National: Obama 47%-McCain 41% (Rasmussen)
National: Obama 45%-McCain 39% (NBC/WSJ)
Alabama (9): McCain 57%-Obama 33% (AEA/Capital Survey)
California (55): Obama 52%-McCain 35% (Field)
*Colorado (9): Obama 48%-McCain 42% (Rasmussen)
*Florida (27): McCain 45%-Obama 41% (Quinnipiac)
Georgia (15): McCain 51%-Obama 41% (Rasmussen)
Indiana (11): Obama 48%-McCain 47% (Downs Center)
*Iowa (7): Obama 45%-McCain 38% (Rasmussen)
Louisiana (9): McCain 50%-Obama 41% (Rasmussen)
Maine (4): Obama 51%-McCain 38% (Rasmussen)
Massachusetts (12): Obama 53%-McCain 30% (Suffolk)
Michigan (17): Obama 45%-McCain 42% (Rasmussen)
Minnesota (10): Obama 47%-McCain 42% (SurveyUSA)
Mississippi (6): McCain 50%-Obama 44% (Rasmussen)
*Missouri (11): Obama 43%-McCain 42% (Rasmussen)
Montana (3): McCain 47%-Obama 39% (Mason-Dixon)
Nebraska (5): McCain 49%-Obama 40% (SurveyUSA)
*Nevada (5): McCain 46%-Obama 40% (Rasmussen)
*New Hampshire (4): Obama 48%-McCain 43% (Rasmussen)
New Jersey (15): Obama 45%-McCain 39% (Quinnipiac)
New York (31): Obama 50%-McCain 36% (Quinnipiac)
North Carolina (15): McCain 45%-Obama 43% (Rasmussen)
*Ohio (20): Obama 48%-McCain 39% (SurveyUSA)
Oregon (7): Obama 49%-McCain 39% (SurveyUSA)
Pennsylvania (21): Obama 45%-McCain 43% (Rasmussen)
South Carolina (8): McCain 48%-Obama 39% (Rasmussen)
Texas (34): McCain 52%-Obama 39% (Rasmussen)
Utah (5): McCain 54%-Obama 31% (Jones & Assoc.)
*Virginia (13): Obama 49%-McCain 42% (SurveyUSA)
Washington (11): Obama 53%-McCain 35% (Rasmussen)
West Virginia (5): McCain 45%-Obama 37% (Rasmussen)
Wisconsin (10): Obama 50%-McCain 37% (Univ. Wisconsin)
*Key swing states
Would it be possible to sort the list by margin of victory and point out where you get to 270?
Some are iffy. Though it's nice to see Indiana blue, 48 to 47 is essentially a statistical tie. The same for Missouri at 43-42. Pennsylvania is also close at 45-43.
Virginia is considerably more decisive: 49 Obama vs. McSame 42. Congrats!
And, per Rasmussen, North Carolina looks ripe for the picking -- though other polls show a wider spread. Some of them show Barr siphoning off McSame votes.
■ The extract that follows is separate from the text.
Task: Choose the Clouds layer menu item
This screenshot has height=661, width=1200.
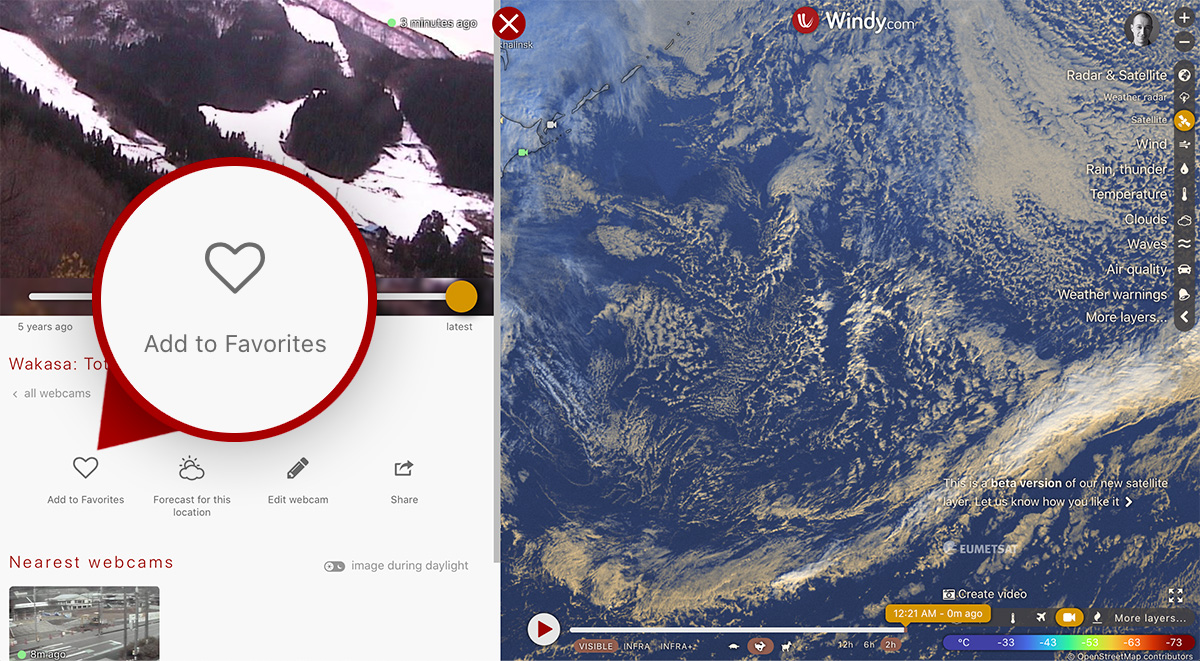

If the dynamics of the race stay on this trajectory, if the great patriot Jim Webb adds his brain and heart to the ticket, if McSame continues to fumble along, if the Clintons campaign hard for Obama, if the numbers of thinking folk in North Carolina, Montana, Florida, Kansas, Nevada, West Virginia and Alaska were to continue to grow ... well, if November 5 looked like this, it would be a very, very beautiful day. (Cue U2.)
The most enjoyable moment of this election season will be at approximately 1:32 AM on November 5, 2008 when both CNN and MSNBC call Virginia for Obama by a margin of less than one-half of one percent of the votes cast.
Still, a bloody good map for Obama fans and Democrats/progressives.
Texas 34 (tough senate race)
North Carolina 15 (hot senate race)
Virginia 13 (strong senate race)
Colorado 9 (hot senate race)
Mississippi 6 (hot senate race)
New Mexico 5 (strong senate race)
New Hampshire 4 (hot senate race)
I realize Obama cannot ignore:
Florida 27
Pennsylvania 21
Ohio 20
Michigan 17
because they are polling close, and huge pools of electoral votes, but having a strong Senate to back him up is important and it seems like the pay of is multiplied for any time spent in TX, NC, VA, CO, MS, NM, and NH.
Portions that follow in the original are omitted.